Spork review: Wall-E

Ok, I won't effuse too much, but the first 30-45 minutes of Wall-E (and I think this despite the-really-full-of-kids-who-didn't-get-that-they-were-watching-a-silent-film theater) was some of the best filmmaking I've ever seen.  So, go see the movie.

I need to take a moment to do a special shout-out. The movie featured one of the best EVER scenes featuring a spork:

Wall-E collects things he finds interesting and takes them back to his "house." He finds a spork. When he goes to put it away, he has a collection of spoons on the right and a collection of forks on the left. After puzzling for a second, he places the spork between the forks and the spoons with great reverence.
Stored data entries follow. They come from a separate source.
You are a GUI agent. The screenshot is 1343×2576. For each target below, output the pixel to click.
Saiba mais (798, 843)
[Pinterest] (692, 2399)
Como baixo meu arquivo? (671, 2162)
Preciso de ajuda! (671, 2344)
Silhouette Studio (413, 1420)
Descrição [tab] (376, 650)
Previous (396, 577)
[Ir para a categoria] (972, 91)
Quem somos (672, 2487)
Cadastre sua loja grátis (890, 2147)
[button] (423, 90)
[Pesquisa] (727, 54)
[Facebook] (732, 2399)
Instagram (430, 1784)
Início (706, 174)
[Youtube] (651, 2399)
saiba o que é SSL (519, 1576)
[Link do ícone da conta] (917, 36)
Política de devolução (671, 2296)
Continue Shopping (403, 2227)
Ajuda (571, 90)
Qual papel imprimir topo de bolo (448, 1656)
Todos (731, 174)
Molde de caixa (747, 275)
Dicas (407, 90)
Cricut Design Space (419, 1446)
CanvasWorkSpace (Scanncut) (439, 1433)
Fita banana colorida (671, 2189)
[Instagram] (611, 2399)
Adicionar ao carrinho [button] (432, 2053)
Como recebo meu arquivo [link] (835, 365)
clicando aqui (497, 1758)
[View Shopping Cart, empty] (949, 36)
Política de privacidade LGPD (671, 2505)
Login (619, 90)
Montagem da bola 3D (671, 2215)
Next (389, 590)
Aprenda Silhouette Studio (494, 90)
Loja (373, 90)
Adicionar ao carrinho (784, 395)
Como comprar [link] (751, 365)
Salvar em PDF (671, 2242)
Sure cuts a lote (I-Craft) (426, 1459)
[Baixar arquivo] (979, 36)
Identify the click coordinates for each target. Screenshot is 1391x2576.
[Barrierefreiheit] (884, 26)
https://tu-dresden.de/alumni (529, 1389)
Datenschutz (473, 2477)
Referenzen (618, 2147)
Sporks deserve their own place and it should be special.

This maxim is NOT true of foons.

Sunday, June 15, 2008

Mapping the void

It's been such a long time since I wrote a post that my browser didn't autofill my blog address. I guess it can be said that sporksforall exists on its own without care from me, but my Google Analytics reports seem to suggest that it exists in such a state as to prompt a series of empty-answered philosophical question about whether something that doesn't get looked at has any meaning at all.

Word to the visitor from Midvale, Utah who spent .56 of a second on the site. I don't think my mouse clicks that fast.

Actually, to be fair, that seems to be the minimum unit of time Google Analytics calculates, so my Midvale, UT readership exactly matches my Decorah, IA and Fayetteville, NC readership. Also Arlington, VT. S'up y'all?

I shouldn't complain, I suppose. Someone from Riga, Latvia has spent more than four minutes learning about sporks or nene or something. And I'm hoping the one minute nineteen second someone from Male in the Maldives was deeply meaningful to them. Sporksforall--perhaps now meaningful in the Maldives!

The map on Google Analytics is my favorite feature. The numbers are depressing and what I get hits on focuses more than I want it to on elephant seals and their Latin name. The map, though, gives these nice green emphases to people in their offices or on their laptops coming my way.

I heard recently about this thing the new iphone does called "document cloud" wherein one floats documents in the ether to be retrieved as needed. I pictured (as I think I was supposed to) floating excel spreadsheets--transparent and ephemeral--gently bouncing along at chest height.

The Google Map, on the other hand, makes me think of all those people in real space finding their way to me. California is dark green. I'm most "popular" there. Some states that are medium green I can explain (I have blog friends there, I said nice things about Miss Washington, etc.) Others puzzle me. I might explain away Nevada's darker green color by physical proximity, but New Mexico is pure white (meaning no folks from Truth or Consequences--or anywhere else in our 47th state--have visited my blog at all). I should note, by the by, that I typed in New Mexico's 47th place in their joining of the union and then confirmed I was right (which I was). January 16, 1912 was when it became a state.

Anyway, my lack of readership MIGHT be explained by New Mexicans still being mad because I didn't initially understand that I actually had to surrender the hideous chili pepper wreath at the agricultural station. I had bought it in a moment of irony, I swear. I also gave it up willingly, and am still glad I did. Irony stops being ironic at a certain point, after all.

Hey Germany, how is it that Google thinks you are UNDER 0 seconds as an average time on the site? Negative time visits seem so, well, contrary, not to mention improbable. I took "German for Graduate Students" while I was doing my PhD. What more do you want from me. Bring it UP to 0, ok?

Anyway, wherever I go, you'll find me here.